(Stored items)
- - -

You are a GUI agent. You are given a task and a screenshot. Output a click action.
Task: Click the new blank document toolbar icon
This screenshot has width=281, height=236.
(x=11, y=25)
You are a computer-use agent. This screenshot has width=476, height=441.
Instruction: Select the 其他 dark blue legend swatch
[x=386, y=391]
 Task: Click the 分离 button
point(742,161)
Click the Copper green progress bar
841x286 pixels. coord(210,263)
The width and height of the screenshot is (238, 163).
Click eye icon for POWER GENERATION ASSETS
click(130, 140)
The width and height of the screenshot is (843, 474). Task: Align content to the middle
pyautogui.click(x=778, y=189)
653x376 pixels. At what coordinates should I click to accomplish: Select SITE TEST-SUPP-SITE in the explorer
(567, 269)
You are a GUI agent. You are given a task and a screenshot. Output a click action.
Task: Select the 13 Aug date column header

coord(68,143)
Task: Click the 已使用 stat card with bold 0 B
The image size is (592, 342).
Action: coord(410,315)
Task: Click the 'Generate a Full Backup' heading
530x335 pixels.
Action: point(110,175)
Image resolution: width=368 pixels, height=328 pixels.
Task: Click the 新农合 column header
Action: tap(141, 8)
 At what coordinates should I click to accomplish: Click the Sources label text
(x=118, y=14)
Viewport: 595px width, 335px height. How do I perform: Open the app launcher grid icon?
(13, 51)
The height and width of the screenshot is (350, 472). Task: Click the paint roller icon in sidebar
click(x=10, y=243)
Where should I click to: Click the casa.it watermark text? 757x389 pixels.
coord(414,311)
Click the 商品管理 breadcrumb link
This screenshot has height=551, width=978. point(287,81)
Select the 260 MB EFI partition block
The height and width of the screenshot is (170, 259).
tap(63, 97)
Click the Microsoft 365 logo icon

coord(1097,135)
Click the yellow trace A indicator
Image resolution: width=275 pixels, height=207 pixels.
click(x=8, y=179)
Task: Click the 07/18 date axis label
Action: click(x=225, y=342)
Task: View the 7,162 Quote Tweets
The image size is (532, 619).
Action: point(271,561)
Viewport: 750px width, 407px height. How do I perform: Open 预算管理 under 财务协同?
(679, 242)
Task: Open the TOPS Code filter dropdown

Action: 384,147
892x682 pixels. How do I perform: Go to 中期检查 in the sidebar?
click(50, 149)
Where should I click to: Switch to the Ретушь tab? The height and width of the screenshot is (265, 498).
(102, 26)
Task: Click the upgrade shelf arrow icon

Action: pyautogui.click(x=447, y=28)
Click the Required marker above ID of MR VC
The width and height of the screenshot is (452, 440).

- - -

All of the data must be returned exactly.

You are a GUI agent. You are given a task and a screenshot. Output a click action.
Task: Click the new blank document toolbar icon
This screenshot has width=281, height=236.
(x=11, y=25)
You are a computer-use agent. This screenshot has width=476, height=441.
Instruction: Select the 其他 dark blue legend swatch
[x=386, y=391]
 Task: Click the 分离 button
point(742,161)
Click the Copper green progress bar
841x286 pixels. coord(210,263)
The width and height of the screenshot is (238, 163).
Click eye icon for POWER GENERATION ASSETS
click(130, 140)
The width and height of the screenshot is (843, 474). Task: Align content to the middle
pyautogui.click(x=778, y=189)
653x376 pixels. At what coordinates should I click to accomplish: Select SITE TEST-SUPP-SITE in the explorer
(567, 269)
You are a GUI agent. You are given a task and a screenshot. Output a click action.
Task: Select the 13 Aug date column header

coord(68,143)
Task: Click the 已使用 stat card with bold 0 B
The image size is (592, 342).
Action: coord(410,315)
Task: Click the 'Generate a Full Backup' heading
530x335 pixels.
Action: point(110,175)
Image resolution: width=368 pixels, height=328 pixels.
Task: Click the 新农合 column header
Action: tap(141, 8)
 At what coordinates should I click to accomplish: Click the Sources label text
(x=118, y=14)
Viewport: 595px width, 335px height. How do I perform: Open the app launcher grid icon?
(13, 51)
The height and width of the screenshot is (350, 472). Task: Click the paint roller icon in sidebar
click(x=10, y=243)
Where should I click to: Click the casa.it watermark text? 757x389 pixels.
coord(414,311)
Click the 商品管理 breadcrumb link
This screenshot has height=551, width=978. point(287,81)
Select the 260 MB EFI partition block
The height and width of the screenshot is (170, 259).
tap(63, 97)
Click the Microsoft 365 logo icon

coord(1097,135)
Click the yellow trace A indicator
Image resolution: width=275 pixels, height=207 pixels.
click(x=8, y=179)
Task: Click the 07/18 date axis label
Action: click(x=225, y=342)
Task: View the 7,162 Quote Tweets
The image size is (532, 619).
Action: point(271,561)
Viewport: 750px width, 407px height. How do I perform: Open 预算管理 under 财务协同?
(679, 242)
Task: Open the TOPS Code filter dropdown

Action: 384,147
892x682 pixels. How do I perform: Go to 中期检查 in the sidebar?
click(50, 149)
Where should I click to: Switch to the Ретушь tab? The height and width of the screenshot is (265, 498).
(102, 26)
Task: Click the upgrade shelf arrow icon

Action: pyautogui.click(x=447, y=28)
Click the Required marker above ID of MR VC
The width and height of the screenshot is (452, 440).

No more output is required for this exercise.